Required work - Please repeat exactly the lines from the one containing "Viewport: 382px width, 307px" through the last line of the records below, leaving out any pictures.

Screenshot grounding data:
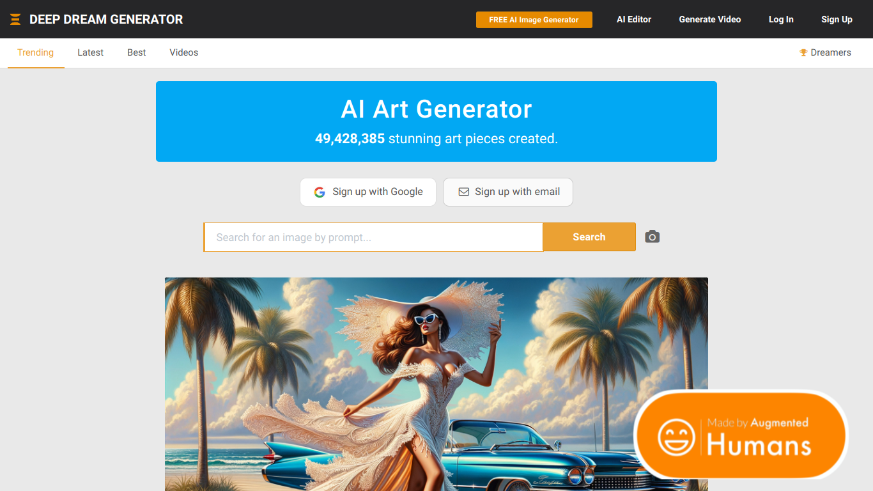Switch to the Latest tab

(x=90, y=52)
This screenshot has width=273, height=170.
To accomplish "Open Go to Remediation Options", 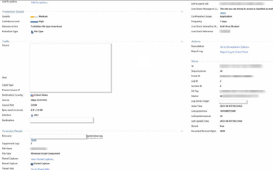I will point(234,47).
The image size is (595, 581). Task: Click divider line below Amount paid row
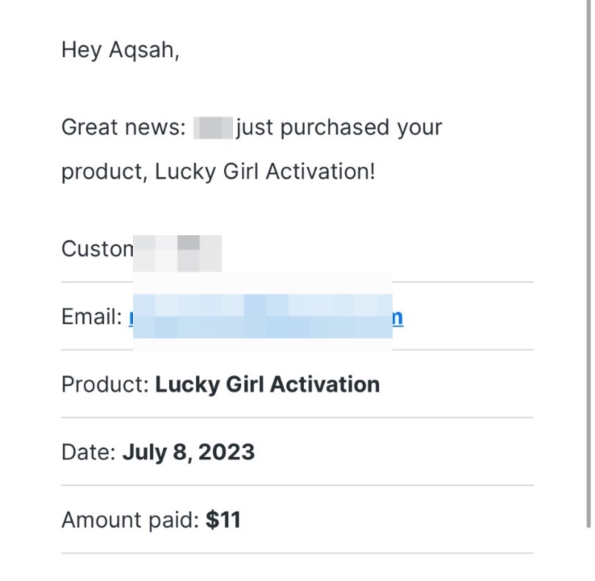pyautogui.click(x=297, y=553)
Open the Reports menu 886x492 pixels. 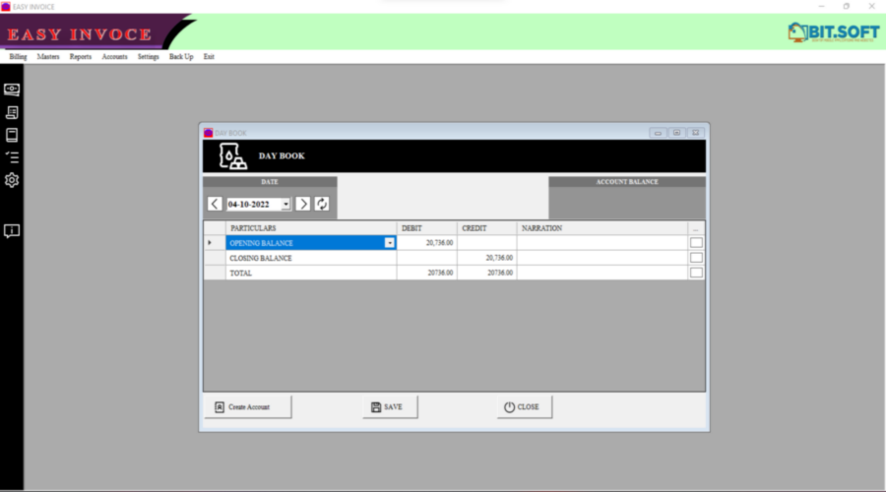click(81, 57)
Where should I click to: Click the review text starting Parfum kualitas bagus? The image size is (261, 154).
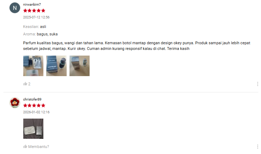click(136, 46)
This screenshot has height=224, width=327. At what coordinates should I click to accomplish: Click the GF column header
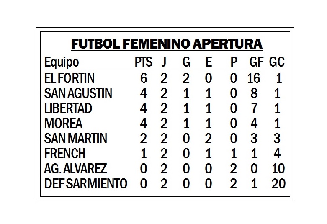pos(256,62)
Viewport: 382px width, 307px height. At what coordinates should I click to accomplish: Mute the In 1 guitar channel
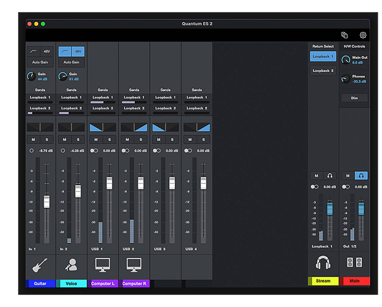click(34, 139)
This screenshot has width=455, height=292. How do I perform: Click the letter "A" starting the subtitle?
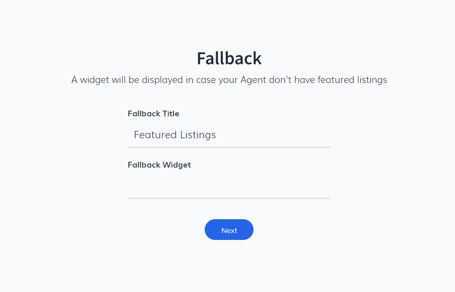point(74,80)
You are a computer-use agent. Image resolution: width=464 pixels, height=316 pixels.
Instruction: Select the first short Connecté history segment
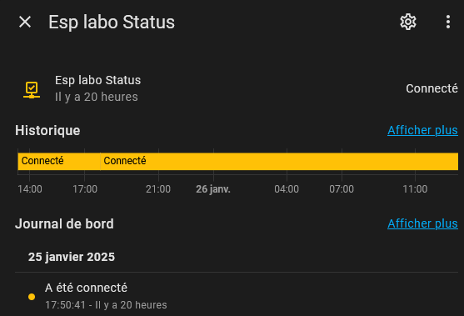pyautogui.click(x=59, y=162)
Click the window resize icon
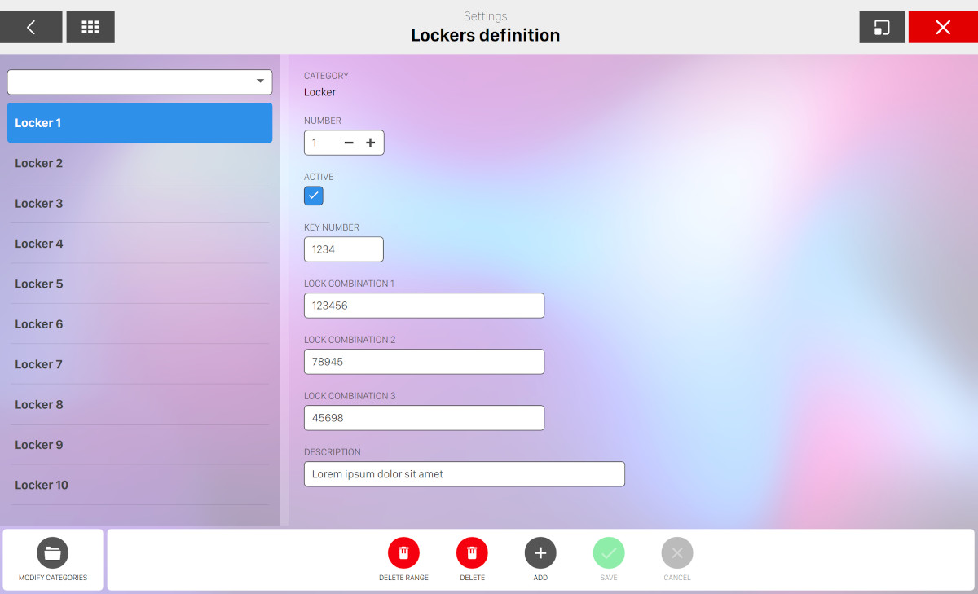 tap(882, 27)
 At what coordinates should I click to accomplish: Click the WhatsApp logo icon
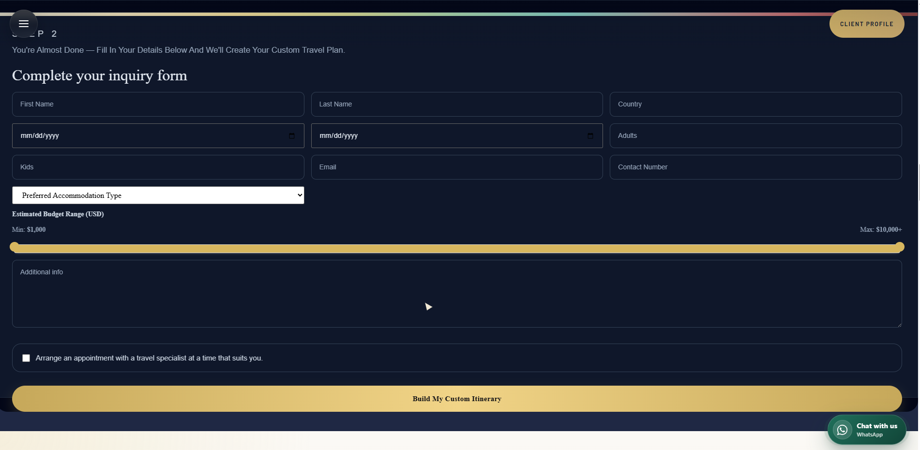point(842,430)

The answer -
Viewport: 382px width, 307px height. At what coordinates should I click to accomplish: Mute the In 1 guitar channel
click(34, 139)
This screenshot has width=455, height=292. How do I perform: Click the letter "A" starting the subtitle?
point(74,80)
You are a computer-use agent. Image resolution: width=464 pixels, height=316 pixels.
Instruction: Select the first short Connecté history segment
pyautogui.click(x=59, y=162)
Click the window resize icon
 tap(882, 27)
 At what coordinates should I click to accomplish: Click the WhatsApp logo icon
point(842,430)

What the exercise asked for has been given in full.